In September 1970 Rindt was on his way to winning the World Championship for Lotus when he was killed in an accident at Monza. He became posthumous World Champion. Ecclestone again quit the sport but at the start of 1972 he decided to buy the Brabham team from Ron Tauranac and set about turning it into a winning force. In an effort to get the sport more organized he was one of the founders of the Formula 1 Constructors Association in 1974, along with Colin Chapman, Teddy Mayer, Max Mosley, Ken Tyrrell and Frank Williams. He led the team owners in a battle with the FIA in 1975 for a new system of entries and appearance money being paid to all the teams. In 1976 the teams won the battle and there began to be trouble over the sale of TV rights. In January 1978 Ecclestone became chief executive of FOCA with Mosley as his legal advisor and a new battle began with the FIA's new affiliate FISA which was the brainchild of Frenchman Jean-Marie Balestre. The battle for the commercial control of the sport continued until March 1981 when the Concorde Agreement gave FOCA the right to negotiate TV contracts. That year Brabham won the World Championship with Nelson Piquet driving. There would be a second victory in 1983 with BMW engines.

At the end of the first Concorde Agreement in 1987 Ecclestone became the FIA Vice-President in charge of Promotional Affairs and began to spend less time on Brabham. At the end of that year the team lost its sponsorship and Ecclestone decided to take a year out of racing. He sold the team to Alfa Romeo in preparation for the new Procar Championship. When the new series failed to get off the ground Alfa Romeo had no use for the team and so it was sold to a Swiss businessman Joachim Luhti.

The sale of the F1 TV rights originally belonged to all the teams but in the early days the business was risky and not very profitable. Ecclestone gradually distanced himself from the other team owners and eventually they allowed him to establish Formula One Promotions and Administration to manage the rights for them. TV revenues were split with 47% going to the teams, 30% to the FIA and 23% to FOPA. FOPA, however, received all the fees paid by promoters. In exchange for this FOPA paid prize money to the teams.

In 1995 the FIA decided to grant the commercial rights to F1 to Formula One Management for a period of 14 years, in exchange for an annual payment from Ecclestone. The F1 teams were upset as they found that they had lost the rights. McLaren, Williams and Tyrrell refused to sign the new 1997 Concorde Agreement but the other eighth teams backed down.Eventually an agreement was reached for a 10-year deal with the teams and a 15-year deal with the FIA. Once this has been agreed Ecclestone began to plan for the flotation of his company.

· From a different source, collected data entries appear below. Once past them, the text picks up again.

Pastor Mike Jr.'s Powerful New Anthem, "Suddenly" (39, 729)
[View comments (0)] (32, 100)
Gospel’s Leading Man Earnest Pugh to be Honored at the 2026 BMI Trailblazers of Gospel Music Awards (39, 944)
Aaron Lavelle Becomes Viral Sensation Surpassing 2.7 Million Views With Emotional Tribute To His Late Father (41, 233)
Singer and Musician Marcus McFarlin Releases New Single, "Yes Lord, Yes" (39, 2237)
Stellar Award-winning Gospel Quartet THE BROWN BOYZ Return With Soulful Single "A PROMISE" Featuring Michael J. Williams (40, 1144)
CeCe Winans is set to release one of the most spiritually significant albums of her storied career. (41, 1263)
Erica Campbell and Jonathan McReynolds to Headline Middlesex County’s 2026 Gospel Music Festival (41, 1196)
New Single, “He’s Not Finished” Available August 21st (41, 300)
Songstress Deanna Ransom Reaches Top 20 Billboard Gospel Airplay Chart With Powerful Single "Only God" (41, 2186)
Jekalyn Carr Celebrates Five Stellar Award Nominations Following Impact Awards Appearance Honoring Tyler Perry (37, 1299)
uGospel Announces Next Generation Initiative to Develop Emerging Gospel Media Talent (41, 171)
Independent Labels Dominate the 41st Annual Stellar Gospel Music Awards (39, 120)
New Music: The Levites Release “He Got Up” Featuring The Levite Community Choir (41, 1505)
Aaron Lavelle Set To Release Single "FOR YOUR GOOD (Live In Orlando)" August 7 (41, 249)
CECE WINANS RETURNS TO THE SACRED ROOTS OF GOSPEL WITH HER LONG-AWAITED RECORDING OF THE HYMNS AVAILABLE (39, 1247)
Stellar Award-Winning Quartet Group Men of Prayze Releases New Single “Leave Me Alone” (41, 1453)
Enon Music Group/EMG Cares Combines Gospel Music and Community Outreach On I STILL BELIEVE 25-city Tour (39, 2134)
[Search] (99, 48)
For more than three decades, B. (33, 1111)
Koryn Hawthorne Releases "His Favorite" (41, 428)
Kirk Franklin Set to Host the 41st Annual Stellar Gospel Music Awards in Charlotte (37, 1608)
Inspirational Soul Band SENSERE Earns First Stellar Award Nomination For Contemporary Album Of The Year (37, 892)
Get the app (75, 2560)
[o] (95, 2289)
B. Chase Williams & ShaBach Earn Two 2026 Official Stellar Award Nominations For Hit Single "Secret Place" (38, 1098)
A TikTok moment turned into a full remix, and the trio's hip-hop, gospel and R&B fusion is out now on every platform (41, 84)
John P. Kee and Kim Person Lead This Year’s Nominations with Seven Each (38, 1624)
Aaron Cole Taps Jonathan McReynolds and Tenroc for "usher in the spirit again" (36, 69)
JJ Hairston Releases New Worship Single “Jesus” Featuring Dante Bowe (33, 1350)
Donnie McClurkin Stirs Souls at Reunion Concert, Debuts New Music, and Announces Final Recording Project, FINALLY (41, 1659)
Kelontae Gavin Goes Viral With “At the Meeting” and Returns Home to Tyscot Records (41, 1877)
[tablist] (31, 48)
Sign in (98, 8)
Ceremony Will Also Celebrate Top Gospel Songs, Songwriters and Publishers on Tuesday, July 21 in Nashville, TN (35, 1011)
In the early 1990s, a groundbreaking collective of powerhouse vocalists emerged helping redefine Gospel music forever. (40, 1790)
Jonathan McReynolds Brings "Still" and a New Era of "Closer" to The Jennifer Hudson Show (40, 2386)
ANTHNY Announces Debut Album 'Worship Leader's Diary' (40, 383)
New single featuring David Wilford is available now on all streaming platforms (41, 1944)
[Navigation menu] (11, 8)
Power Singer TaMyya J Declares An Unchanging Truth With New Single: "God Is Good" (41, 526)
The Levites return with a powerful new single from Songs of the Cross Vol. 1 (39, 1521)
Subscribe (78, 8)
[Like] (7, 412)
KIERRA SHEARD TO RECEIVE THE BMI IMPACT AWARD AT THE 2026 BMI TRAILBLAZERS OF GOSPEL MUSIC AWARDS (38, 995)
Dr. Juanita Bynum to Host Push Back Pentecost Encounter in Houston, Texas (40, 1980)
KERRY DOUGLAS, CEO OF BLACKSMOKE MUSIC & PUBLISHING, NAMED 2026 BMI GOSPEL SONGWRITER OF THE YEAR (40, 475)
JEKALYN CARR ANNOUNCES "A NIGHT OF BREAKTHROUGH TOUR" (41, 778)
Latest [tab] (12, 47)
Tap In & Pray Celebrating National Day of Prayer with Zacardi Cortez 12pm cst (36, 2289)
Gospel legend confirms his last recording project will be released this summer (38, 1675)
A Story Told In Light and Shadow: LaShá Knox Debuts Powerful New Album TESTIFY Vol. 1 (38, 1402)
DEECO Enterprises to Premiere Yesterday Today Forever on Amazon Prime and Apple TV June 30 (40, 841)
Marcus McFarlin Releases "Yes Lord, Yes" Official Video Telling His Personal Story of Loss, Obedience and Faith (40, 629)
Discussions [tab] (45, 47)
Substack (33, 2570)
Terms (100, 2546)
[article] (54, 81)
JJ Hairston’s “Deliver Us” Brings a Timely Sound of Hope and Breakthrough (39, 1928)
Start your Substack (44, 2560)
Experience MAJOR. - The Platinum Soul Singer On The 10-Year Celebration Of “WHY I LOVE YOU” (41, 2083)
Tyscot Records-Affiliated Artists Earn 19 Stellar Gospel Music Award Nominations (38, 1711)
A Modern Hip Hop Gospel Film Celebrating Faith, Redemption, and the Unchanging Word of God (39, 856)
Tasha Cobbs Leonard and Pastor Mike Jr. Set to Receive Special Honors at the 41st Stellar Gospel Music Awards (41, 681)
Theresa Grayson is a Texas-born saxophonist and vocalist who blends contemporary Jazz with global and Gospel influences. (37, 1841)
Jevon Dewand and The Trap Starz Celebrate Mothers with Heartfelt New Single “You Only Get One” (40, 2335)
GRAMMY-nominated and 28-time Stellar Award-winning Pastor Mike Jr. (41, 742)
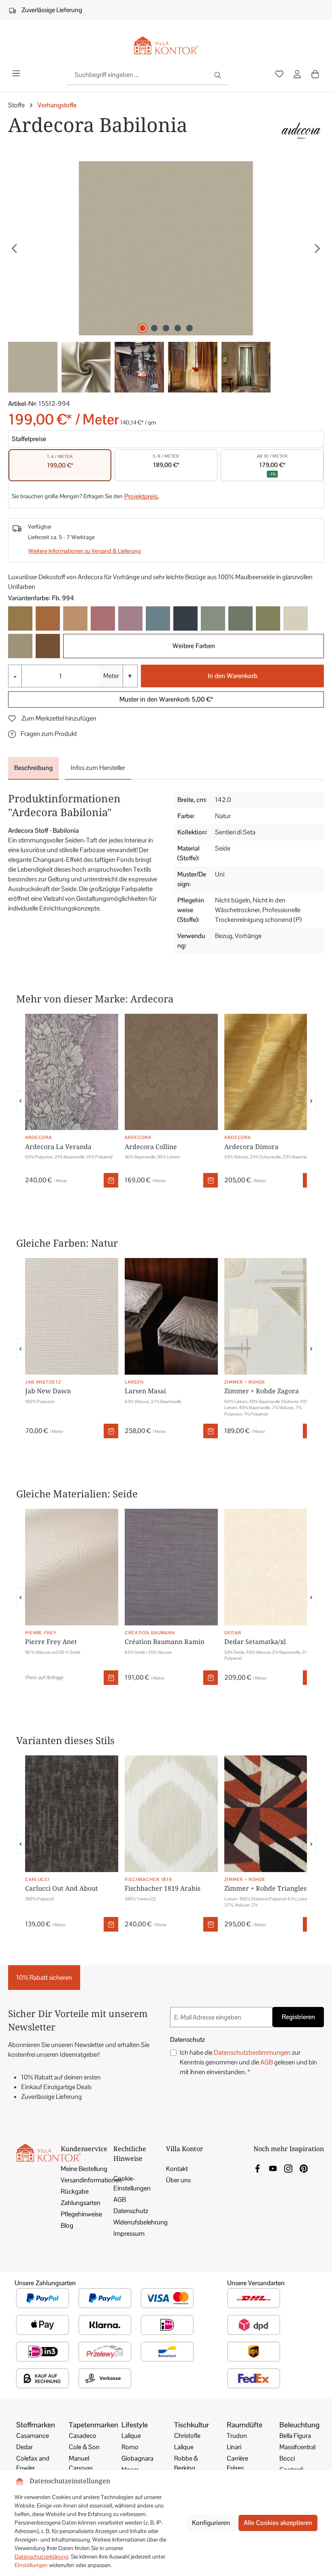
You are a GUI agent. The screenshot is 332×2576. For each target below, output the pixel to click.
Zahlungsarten (80, 2203)
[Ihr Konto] (297, 74)
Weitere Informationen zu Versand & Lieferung (84, 550)
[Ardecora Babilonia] (165, 248)
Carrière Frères (237, 2463)
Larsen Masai (145, 1390)
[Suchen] (218, 75)
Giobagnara (137, 2458)
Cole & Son (84, 2447)
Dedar (24, 2447)
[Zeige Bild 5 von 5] (189, 328)
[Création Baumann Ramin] (171, 1567)
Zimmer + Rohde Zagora (261, 1390)
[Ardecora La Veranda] (71, 1072)
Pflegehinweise (81, 2214)
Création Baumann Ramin (164, 1641)
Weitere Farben (193, 646)
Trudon (237, 2435)
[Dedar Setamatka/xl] (270, 1567)
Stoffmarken (35, 2424)
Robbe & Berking (186, 2463)
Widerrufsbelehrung (140, 2222)
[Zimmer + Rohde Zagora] (270, 1316)
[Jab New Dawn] (71, 1316)
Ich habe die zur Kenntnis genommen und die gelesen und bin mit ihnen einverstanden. (248, 2062)
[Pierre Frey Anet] (71, 1567)
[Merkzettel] (279, 74)
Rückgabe (75, 2191)
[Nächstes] (317, 248)
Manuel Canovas (81, 2463)
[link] (257, 2168)
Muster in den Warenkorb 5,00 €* (166, 699)
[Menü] (16, 73)
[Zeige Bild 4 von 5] (178, 328)
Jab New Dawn (48, 1390)
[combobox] (137, 75)
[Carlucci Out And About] (71, 1813)
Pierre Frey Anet (51, 1641)
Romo (129, 2447)
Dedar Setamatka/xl (255, 1641)
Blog (67, 2225)
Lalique (131, 2435)
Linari (234, 2447)
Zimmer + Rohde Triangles (265, 1888)
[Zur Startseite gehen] (166, 45)
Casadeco (82, 2435)
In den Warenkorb (233, 676)
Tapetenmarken (93, 2424)
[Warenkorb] (315, 74)
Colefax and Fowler (32, 2463)
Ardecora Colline (151, 1146)
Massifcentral (297, 2447)
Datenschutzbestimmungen (252, 2052)
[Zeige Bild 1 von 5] (142, 328)
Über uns (178, 2180)
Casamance (32, 2435)
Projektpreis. (141, 496)
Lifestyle (134, 2424)
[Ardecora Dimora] (270, 1072)
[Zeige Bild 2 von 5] (154, 328)
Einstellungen (31, 2565)
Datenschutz (130, 2211)
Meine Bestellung (84, 2168)
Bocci (287, 2458)
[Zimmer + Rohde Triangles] (270, 1813)
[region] (166, 276)
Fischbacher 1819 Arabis (162, 1888)
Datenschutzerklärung (41, 2556)
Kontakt (177, 2168)
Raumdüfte (244, 2424)
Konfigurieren (211, 2522)
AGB (266, 2062)
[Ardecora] (301, 131)
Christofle (187, 2435)
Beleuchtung (299, 2424)
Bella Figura (295, 2435)
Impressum (129, 2233)
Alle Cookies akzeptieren (278, 2522)
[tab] (33, 768)
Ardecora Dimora (251, 1146)
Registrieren (298, 2017)
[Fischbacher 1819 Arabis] (171, 1813)
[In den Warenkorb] (111, 1180)
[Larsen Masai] (171, 1316)
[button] (42, 734)
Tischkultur (191, 2424)
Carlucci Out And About (61, 1888)
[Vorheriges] (14, 248)
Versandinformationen (91, 2180)
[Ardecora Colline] (171, 1072)
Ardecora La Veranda (58, 1146)
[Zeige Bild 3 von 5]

The European Commission began an investigation into the Formula 1 business and eventually this led to the flotation being cancelled and in 1999 Ecclestone issued a $1.4bn Eurobond, secured on the future profits of the company. Later that year he sold 12.5% of the business to the venture capitalist company Morgan Grenfell Private Equity for $325m. In February 2000 sold another 37.5% to the San Francisco investment company Hellman & Friedman for $725.5m. These two then combined their shares and sold them to Thomas Haffa of EM.TV in exchange for $1.65bn in cash and shares.

When EM.TV ran into trouble the shares passed to Leo Kirch who acquired another 25% of the business leaving the Ecclestone Family with only 25% of the business but despite heart surgery in June 1999 Ecclestone remains firmly in charge of F1.